Another participant of the newsgroup posted that this was the Holy Grail all gamblers sought. All you had to do, this poster contended, was to observe two rolls of 4 with no intervening 7, then lay the 4. As Alan Krigman, respected author and newsletter publisher, had stated, you had a 96.3% chance of winning what was now the third decision of a no-4 lay bet without having actually lost any money on the first two. Why, it would be veritable child’s play!

If only that were the way it worked. But alas, it is not. The poster received enlightenment from other newsgroup participants in short order, but I have seen and heard variations of this misunderstanding of probability so many times that I feel a detailed explanation of its fallacy is warranted.

The probability of losing the next three no-4 bets in a row is always 3.7%. Key word: “next.” Probability refers to the future; past events may or may not alter that probability.
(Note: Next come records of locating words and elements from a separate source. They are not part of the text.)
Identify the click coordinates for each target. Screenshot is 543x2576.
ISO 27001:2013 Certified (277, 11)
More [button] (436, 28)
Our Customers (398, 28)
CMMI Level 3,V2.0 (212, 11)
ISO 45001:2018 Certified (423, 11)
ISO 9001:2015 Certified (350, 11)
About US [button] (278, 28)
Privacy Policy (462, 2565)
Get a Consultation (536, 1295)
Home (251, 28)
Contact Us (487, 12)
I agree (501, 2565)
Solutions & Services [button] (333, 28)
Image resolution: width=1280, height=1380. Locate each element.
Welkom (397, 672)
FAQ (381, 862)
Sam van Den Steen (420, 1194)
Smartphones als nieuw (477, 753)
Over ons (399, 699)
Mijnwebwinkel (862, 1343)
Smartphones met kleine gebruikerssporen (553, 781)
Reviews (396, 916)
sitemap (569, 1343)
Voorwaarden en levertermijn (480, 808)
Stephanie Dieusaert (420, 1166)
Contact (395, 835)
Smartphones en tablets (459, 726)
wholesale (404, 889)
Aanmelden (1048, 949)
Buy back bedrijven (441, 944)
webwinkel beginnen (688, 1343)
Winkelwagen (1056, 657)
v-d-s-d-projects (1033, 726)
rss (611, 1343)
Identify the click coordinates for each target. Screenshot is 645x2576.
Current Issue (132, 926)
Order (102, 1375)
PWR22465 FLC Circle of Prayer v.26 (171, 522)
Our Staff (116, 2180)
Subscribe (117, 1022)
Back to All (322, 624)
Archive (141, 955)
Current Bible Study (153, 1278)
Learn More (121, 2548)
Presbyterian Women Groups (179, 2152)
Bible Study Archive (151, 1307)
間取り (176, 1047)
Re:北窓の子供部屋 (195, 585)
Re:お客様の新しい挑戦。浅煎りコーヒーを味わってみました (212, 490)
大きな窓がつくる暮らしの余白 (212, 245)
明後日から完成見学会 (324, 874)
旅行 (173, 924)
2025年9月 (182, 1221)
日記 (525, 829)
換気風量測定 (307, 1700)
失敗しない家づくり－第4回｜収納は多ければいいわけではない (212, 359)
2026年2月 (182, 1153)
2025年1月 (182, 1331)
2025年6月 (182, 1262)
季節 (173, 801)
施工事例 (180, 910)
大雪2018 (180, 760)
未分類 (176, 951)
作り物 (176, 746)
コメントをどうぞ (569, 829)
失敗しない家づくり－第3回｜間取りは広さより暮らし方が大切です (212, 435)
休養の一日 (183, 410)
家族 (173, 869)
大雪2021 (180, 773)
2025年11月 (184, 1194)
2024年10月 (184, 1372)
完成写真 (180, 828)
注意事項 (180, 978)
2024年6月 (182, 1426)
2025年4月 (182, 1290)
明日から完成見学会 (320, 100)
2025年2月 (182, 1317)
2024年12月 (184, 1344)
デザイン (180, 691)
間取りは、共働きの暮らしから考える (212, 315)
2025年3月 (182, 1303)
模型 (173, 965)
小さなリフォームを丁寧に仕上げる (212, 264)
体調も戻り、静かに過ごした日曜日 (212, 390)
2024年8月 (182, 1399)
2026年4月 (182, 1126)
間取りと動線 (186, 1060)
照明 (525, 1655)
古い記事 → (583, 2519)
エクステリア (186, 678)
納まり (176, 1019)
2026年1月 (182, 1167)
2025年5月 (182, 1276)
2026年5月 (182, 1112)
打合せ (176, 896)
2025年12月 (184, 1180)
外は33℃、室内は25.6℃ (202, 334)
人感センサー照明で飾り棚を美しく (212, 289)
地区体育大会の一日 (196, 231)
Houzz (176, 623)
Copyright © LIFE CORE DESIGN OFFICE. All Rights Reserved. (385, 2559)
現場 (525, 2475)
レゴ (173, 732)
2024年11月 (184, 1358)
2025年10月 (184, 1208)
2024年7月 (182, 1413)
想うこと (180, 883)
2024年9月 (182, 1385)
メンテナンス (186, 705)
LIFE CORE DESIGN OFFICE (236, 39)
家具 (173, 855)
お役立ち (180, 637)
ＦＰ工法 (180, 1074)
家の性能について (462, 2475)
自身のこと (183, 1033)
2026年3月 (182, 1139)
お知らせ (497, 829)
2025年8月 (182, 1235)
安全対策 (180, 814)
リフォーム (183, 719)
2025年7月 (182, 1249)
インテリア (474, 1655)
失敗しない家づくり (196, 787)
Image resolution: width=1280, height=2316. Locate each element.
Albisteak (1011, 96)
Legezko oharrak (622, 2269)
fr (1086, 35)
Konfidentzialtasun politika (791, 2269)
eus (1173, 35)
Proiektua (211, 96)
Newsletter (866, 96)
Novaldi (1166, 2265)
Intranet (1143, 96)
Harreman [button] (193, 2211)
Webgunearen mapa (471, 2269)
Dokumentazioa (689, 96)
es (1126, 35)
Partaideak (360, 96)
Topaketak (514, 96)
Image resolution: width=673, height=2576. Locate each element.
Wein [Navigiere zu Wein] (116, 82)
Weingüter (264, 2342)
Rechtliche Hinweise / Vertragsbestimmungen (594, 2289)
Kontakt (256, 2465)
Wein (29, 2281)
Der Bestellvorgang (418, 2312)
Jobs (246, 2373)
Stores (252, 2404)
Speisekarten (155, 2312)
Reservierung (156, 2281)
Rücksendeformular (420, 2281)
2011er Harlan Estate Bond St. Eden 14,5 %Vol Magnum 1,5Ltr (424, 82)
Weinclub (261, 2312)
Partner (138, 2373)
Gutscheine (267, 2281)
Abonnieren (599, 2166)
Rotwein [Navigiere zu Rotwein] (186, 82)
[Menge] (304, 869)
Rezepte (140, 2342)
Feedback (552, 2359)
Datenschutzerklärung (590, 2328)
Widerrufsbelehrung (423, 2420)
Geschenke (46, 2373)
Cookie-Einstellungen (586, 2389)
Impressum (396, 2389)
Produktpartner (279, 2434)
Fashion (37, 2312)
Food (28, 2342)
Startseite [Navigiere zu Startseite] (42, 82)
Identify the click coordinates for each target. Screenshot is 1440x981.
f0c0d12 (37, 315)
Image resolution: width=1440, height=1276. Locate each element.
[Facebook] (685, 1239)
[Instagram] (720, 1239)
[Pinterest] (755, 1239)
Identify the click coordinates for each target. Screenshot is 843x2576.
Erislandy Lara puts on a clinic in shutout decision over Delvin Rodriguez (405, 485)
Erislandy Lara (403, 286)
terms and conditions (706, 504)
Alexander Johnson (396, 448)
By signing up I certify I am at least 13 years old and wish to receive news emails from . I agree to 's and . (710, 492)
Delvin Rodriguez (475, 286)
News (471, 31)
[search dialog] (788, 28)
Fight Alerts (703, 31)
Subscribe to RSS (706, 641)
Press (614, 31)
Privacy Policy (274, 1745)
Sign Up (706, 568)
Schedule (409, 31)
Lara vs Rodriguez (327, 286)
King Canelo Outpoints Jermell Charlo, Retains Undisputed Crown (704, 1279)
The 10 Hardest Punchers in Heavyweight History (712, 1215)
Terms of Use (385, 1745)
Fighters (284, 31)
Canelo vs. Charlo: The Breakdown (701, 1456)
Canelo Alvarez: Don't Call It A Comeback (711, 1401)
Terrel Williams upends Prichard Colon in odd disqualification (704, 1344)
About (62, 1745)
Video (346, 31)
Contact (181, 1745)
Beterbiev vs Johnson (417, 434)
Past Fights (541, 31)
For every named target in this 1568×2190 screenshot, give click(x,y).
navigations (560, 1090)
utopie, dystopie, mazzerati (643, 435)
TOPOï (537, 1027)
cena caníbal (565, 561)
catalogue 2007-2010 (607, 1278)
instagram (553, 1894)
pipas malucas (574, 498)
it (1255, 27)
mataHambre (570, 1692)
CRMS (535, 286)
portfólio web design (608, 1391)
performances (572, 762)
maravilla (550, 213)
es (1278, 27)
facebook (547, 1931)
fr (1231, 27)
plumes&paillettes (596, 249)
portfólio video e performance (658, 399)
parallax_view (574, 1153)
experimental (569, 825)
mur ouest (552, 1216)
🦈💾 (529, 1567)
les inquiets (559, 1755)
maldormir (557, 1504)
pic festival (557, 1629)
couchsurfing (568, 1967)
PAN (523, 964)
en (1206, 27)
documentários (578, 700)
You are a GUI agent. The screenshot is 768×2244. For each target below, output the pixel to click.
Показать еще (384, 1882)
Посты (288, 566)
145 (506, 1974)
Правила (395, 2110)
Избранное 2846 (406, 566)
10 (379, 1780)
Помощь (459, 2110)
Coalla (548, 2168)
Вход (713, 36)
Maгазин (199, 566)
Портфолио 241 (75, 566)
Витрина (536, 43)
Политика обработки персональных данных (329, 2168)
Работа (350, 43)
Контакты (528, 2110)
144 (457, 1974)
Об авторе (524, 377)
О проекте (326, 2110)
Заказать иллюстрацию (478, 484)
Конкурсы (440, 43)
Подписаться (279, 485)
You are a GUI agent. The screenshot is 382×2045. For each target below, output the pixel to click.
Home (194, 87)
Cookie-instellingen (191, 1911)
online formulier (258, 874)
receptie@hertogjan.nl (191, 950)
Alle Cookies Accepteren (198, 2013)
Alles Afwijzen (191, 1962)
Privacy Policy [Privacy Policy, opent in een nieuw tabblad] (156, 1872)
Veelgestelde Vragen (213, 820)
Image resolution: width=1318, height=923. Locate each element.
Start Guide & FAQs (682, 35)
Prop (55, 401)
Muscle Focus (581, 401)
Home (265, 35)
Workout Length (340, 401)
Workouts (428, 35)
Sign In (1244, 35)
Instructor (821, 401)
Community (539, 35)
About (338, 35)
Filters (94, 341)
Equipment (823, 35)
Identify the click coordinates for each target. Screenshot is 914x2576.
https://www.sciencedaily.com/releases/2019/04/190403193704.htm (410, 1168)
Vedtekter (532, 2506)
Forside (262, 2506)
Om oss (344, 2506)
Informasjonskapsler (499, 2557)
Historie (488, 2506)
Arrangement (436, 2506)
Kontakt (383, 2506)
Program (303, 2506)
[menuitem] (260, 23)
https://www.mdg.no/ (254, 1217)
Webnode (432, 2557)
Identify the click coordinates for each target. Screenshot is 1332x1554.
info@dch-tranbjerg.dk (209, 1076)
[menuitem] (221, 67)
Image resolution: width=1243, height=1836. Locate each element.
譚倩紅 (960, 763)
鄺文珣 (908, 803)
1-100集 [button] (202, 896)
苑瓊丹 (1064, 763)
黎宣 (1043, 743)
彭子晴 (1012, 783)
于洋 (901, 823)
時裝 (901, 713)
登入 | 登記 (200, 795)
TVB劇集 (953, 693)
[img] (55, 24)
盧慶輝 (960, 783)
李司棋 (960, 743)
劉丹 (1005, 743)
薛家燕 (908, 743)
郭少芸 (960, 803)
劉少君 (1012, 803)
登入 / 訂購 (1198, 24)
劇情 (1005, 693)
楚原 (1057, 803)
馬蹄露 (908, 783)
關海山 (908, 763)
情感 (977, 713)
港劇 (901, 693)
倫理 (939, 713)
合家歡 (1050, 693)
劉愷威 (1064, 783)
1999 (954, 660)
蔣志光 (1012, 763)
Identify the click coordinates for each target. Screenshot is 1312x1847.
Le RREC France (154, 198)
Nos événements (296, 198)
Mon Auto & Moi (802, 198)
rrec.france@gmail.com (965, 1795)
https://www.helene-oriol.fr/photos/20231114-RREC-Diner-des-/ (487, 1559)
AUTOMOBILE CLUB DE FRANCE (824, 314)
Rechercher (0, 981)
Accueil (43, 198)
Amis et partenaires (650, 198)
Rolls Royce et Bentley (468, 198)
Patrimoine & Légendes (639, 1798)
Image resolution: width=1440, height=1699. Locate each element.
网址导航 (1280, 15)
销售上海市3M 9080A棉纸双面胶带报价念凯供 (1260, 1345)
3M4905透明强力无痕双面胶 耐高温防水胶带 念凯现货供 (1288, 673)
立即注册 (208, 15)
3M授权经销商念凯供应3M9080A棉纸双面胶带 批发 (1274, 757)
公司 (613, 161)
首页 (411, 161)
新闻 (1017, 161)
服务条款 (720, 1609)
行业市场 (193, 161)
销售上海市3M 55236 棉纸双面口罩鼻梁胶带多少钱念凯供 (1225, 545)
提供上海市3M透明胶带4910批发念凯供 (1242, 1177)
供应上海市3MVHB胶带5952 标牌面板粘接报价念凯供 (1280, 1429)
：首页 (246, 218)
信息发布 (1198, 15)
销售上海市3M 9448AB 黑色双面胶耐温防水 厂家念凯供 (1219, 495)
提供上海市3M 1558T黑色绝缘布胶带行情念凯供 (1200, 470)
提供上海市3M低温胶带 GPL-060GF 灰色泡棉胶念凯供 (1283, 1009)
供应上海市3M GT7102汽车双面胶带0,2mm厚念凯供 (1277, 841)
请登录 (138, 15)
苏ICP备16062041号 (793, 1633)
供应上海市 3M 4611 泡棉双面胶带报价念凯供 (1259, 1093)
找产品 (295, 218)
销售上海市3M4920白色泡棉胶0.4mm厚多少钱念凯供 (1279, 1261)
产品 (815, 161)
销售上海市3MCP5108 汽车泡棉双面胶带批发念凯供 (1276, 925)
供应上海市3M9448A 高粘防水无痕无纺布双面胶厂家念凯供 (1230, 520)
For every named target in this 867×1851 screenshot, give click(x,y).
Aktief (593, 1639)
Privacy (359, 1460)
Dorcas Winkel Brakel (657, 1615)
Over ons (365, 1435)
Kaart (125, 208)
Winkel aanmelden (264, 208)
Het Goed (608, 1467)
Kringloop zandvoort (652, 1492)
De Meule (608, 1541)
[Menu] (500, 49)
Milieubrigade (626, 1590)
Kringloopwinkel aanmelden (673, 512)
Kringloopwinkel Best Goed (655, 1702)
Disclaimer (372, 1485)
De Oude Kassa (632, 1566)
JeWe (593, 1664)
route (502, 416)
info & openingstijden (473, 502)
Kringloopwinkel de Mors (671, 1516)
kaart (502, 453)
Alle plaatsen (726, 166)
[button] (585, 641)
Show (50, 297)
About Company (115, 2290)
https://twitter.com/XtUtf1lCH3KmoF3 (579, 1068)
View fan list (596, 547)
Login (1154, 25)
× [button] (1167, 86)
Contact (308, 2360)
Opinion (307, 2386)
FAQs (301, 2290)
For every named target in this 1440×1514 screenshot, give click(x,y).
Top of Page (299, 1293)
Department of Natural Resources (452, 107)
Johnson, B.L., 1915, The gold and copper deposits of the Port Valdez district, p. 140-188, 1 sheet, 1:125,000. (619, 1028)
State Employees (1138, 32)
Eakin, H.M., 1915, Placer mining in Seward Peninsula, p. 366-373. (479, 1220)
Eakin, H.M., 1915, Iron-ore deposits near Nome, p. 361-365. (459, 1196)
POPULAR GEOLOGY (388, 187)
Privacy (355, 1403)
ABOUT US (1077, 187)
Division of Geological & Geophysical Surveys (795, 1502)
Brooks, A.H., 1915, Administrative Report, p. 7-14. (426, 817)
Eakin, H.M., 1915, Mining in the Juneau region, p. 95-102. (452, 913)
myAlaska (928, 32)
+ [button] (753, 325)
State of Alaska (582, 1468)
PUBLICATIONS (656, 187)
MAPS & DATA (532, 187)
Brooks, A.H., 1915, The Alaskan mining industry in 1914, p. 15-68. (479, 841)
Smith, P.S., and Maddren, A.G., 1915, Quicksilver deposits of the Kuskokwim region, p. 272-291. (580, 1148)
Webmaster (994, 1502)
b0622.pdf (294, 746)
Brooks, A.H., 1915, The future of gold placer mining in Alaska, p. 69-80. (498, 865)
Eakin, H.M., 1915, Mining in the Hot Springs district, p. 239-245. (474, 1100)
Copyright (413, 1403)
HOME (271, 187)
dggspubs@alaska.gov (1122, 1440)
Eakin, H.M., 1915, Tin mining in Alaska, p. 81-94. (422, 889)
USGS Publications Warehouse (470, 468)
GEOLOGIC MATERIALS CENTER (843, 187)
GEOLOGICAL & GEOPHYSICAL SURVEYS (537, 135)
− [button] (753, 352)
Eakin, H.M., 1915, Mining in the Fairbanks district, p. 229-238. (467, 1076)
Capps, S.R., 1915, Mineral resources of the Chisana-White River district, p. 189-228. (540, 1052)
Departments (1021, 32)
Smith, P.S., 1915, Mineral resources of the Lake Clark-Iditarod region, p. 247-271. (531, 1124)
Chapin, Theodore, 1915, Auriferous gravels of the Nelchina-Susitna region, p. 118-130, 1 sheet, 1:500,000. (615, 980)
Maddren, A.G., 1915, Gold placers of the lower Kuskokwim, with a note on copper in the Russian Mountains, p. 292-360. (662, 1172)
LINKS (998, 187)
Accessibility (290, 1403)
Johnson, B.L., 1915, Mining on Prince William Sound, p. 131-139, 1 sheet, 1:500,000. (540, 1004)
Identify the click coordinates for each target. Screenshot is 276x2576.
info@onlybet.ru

For example, what is the probability of losing a single no-4 bet? Answer: 33.33% on every decision. Now suppose that the dice are rolled separately instead of simultaneously, as all casinos require. Furthermore, let’s assume that the first die rolled is not rolled again until the bet resolves (i.e., it is set aside, and only the other die is rolled). Before either die is rolled, the chances of rolling a total of 4 are 8.33% (3/36), and the chances of rolling a total of 7 are 16.67% (6/36). Because the chances of a 4 are half those of a 7, the probability of losing a no-4 bet is 33.33% (1/3). After the first die is rolled the chances of rolling a total of 7 remain 16.67% (1/6), but the chances of rolling a total of 4 change. They are 0% if the first die shows 4, 5, or 6; and 16.67% if it shows 1, 2, or 3. Obviously, the chances of losing a no-4 bet also change, to 0% and 50%, respectively. These are conditional probabilities, the chance of losing given the result of the first die’s roll.

The same approach must be used in the original problem. What are the chances of losing three no-4 bets in a row? (I suppose I should mention we are back in a real casino, where the dice must be rolled simultaneously.) Before any of those decisions are known, there is a 3.7% chance of that happening, but as those bets are resolved the probability of losing those three bets will change. Obviously, if you win the first decision, your chances of losing those three decisions is nil (because you have already won one of them), but if you lose it your chances of losing those three decisions increases to 11.1%. On the other hand, a player starting a new series of three no-4 decisions has the original 3.7% chance of losing all three of them, because they are a different set of decisions.